Entertainment
A warning about popular love songs aimed at young girls
The love and break-up songs that abound on the internet almost exclusively target young girls and teenagers, who play them over and over again, ensconced in the intimacy of their bedrooms.
The singers who enter the secretive, imagined worlds are very real to these young girls. They embody youth, beauty, wealth, autonomy and strength of character. They are also a powerful factor of socialization in what I call communicational violence. This term refers to a form of violence in which verbal messages contradict non-verbal messages, preventing people from making informed decisions.
Parents are rarely averse to their daughters listening to music, but parents should be aware of some warning signs.

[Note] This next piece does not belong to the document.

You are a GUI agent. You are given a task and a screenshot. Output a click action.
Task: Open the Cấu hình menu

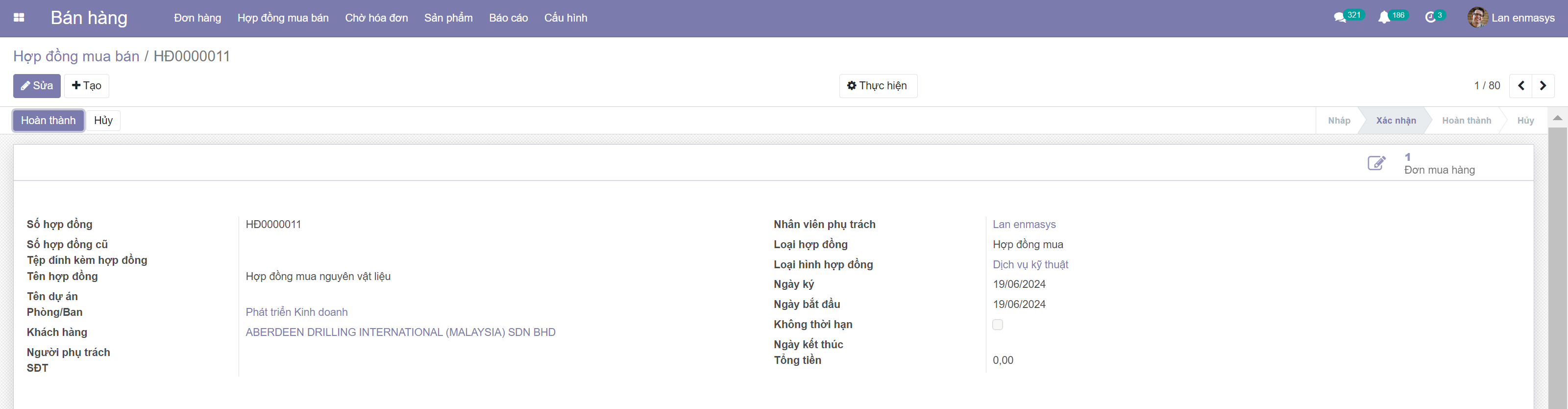[x=565, y=18]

I decode some of these love songs, which can initially seem harmless, in a chapter of the book Feminist Practices and Research on Domestic Violence, available in French as of March 2022. The analysis reveals that the songs combine seduction and violence. They introduce a false understanding of conjugal love in the minds of young female listeners. Through my expertise in popular culture, artistic creation and anthropology, I strive to reveal the greedy underbelly of the music industry, which commodifies pubescent feelings.
Parents may want to consider a short list of points when evaluating their daughters’ music listening habits, because they are naive to the insidious nature of their favourite artists’ songs. The songs of the young singer-songwriter Olivia Rodrigo, who won New Artist of the Year at the 2021 American Music Awards, offer some good examples.
Beware of complacent reviews
Music critics can sometimes be complacent or even superficial in their analysis of popular music. An example of this — and this is just one of many — can be found in a review of Olivia Rodrigo’s single “Deja Vu”. I was very surprised the reviewer would suggest there was nostalgia behind the line:
“You play her piano, but she doesn’t know/That I was the one who taught you Billy Joel.”
If you ask girls, or consult the online Urban Dictionary, you’ll learn that “playing piano” refers to female masturbation. “Billy Joel” is a discreet way of talking about fellatio by using the artist’s initials, BJ.
Beware of that ‘déjà vu’ air of Hollywood cinema
The song’s video, corresponds to the male gaze often represented by the camera in Hollywood films. The camera observes Rodrigo as a voyeur would peer at women’s bodies through a mirror, screen or hole in a wall, feeding a patriarchal conception of the world.
The term “male gaze” was coined by film critic Laura Mulvey in her essay “Visual Pleasure and Narrative Cinema,” published in 1975, a cinematographic practice that she denounced.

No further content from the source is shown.